American politician (1842–1905)

John Wallis Albert Gall (November 23, 1842 – October 13, 1905) was an American retail businessman and the former State Treasurer of Indiana. He owned a popular carpet and furnishing company in Indianapolis and was a lifelong Democrat. At his death, he was one of the wealthiest men in Indiana.

==Early life and education==

Gall was born on November 23, 1842, in Green Bay, Wisconsin. His father was a surgeon named Alois D. Gall. His mother was named Caroline. Gall had an older sister Bertha and a younger brother Edmond. When he was five years old, Gall and his family moved to Indianapolis, Indiana.

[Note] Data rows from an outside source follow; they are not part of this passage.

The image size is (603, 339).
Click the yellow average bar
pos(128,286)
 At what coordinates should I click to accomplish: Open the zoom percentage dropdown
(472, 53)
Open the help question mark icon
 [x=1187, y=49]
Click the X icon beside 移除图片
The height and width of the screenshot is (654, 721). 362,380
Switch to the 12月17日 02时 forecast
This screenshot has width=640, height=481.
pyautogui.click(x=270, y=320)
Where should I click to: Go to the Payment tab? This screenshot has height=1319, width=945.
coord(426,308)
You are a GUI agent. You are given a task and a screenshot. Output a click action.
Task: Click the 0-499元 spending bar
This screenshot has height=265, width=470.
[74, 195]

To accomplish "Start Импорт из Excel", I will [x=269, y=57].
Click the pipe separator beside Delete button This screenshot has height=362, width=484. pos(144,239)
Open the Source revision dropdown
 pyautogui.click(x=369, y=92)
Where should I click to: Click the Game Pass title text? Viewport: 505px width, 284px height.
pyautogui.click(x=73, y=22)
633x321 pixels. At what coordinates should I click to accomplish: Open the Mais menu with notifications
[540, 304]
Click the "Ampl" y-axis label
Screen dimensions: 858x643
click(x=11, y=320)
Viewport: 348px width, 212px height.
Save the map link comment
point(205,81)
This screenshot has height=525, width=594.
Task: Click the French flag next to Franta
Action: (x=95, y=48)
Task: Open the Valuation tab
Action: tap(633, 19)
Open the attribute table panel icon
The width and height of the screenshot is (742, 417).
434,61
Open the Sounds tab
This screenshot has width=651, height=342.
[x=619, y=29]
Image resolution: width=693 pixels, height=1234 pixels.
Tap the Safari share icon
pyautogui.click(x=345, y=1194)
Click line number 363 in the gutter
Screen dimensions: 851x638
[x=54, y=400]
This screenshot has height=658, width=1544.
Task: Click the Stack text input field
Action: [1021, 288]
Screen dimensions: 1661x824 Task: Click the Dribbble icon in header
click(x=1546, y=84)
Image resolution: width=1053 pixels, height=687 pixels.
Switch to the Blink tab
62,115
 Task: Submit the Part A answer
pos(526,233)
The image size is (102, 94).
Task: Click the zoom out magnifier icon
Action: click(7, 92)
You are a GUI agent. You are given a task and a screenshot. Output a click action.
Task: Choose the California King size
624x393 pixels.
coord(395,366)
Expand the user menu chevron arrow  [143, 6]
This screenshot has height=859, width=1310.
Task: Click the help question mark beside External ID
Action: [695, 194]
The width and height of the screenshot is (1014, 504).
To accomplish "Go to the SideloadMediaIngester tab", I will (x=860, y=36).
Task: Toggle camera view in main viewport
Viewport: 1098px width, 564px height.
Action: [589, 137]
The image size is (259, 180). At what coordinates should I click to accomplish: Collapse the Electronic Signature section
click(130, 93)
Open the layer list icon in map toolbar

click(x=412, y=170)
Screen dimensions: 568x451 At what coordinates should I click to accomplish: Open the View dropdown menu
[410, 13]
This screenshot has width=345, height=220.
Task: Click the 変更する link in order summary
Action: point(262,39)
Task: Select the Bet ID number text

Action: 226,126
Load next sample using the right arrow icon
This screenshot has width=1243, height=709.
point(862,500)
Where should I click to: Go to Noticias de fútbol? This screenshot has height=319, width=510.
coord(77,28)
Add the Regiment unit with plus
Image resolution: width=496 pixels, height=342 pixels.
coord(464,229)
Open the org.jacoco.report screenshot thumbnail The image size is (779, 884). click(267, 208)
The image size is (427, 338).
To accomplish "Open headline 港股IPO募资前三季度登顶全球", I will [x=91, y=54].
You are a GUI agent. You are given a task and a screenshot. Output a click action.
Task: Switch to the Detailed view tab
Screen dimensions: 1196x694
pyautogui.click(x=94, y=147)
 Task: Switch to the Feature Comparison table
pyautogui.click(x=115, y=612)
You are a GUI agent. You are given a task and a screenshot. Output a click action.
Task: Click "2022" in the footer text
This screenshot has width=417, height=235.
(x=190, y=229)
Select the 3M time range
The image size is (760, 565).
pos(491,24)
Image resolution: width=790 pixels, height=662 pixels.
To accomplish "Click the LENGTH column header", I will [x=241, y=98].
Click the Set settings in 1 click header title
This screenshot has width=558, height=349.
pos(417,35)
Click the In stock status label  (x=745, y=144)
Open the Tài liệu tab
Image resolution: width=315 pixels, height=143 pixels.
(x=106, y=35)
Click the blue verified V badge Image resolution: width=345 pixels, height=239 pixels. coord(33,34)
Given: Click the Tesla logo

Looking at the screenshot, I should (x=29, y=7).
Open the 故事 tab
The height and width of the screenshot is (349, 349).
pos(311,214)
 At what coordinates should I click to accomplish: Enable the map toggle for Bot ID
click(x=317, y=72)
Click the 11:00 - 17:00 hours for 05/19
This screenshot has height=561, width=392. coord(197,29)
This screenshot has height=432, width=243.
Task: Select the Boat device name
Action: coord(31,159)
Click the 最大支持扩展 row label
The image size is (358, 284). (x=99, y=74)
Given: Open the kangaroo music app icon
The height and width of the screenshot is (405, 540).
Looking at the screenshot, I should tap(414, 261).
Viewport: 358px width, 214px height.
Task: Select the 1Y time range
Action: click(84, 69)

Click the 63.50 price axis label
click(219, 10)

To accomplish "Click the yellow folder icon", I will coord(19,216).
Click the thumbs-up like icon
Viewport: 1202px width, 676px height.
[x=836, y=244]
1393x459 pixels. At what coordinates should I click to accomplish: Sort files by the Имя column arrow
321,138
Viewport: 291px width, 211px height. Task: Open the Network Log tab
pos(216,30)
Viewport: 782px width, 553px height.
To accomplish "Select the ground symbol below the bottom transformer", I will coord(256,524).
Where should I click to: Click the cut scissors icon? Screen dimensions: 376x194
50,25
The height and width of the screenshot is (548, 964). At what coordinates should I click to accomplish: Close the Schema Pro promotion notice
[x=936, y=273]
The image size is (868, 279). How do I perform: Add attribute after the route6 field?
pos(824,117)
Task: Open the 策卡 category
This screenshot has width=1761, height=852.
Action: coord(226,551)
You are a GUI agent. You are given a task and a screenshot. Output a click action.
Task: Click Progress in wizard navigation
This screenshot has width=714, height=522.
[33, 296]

Gall's father was named consul to Antwerp in 1853 and held the office until 1858. His family left Indianapolis for Antwerp Albert Gall attended boarding school in Frankfurt. During his time in Europe he became fluent in German and French. In 1859, Gall moved back to Indianapolis.

==Career==

Upon his return to Indianapolis, Gall began working in retail, selling dry goods. He left Indianapolis by 1860 for San Francisco. Four years later, he moved back to Indianapolis and married Louisa C. Ruschaupt on October 20, 1864. They had four children: Berthe, Freddie, Albert and Eddie. Gall started selling carpets for J. Kraus and Company. Gall's father bought him a stake in the company in 1864 and it was renamed Kraus and Gall. The company was named Albert Gall in 1867 and Gall became the sole owner.

In 1890, Gall was elected Treasurer of Indiana. He was elected again, in 1892. Gall was a Democrat. In 1893, Gall lost $65,000 in property that he signed over to Indianapolis National Bank when the bank failed and closed. Gall did not run for re-election at the end of his second term.

==Later life and death==

In 1895, Louisa died. Gall remarried, marrying Ruth Wiggers.

Gall died on October 13, 1905, at his home in Indianapolis. Gall had heart disease and gout. At the time of his death, he was planning to build a six-story building in downtown Indianapolis and was contracted to decorate the Indiana State House. He is buried at Crown Hill Cemetery. Gall was a 33rd degree member of the Scottish Rite and a member of the Knights Templar. At the time of his death, he was worth over $150,000, which is over $4.4 million as of 2020.

==Legacy==

Gall's papers are held in the collection of the Indiana State Library.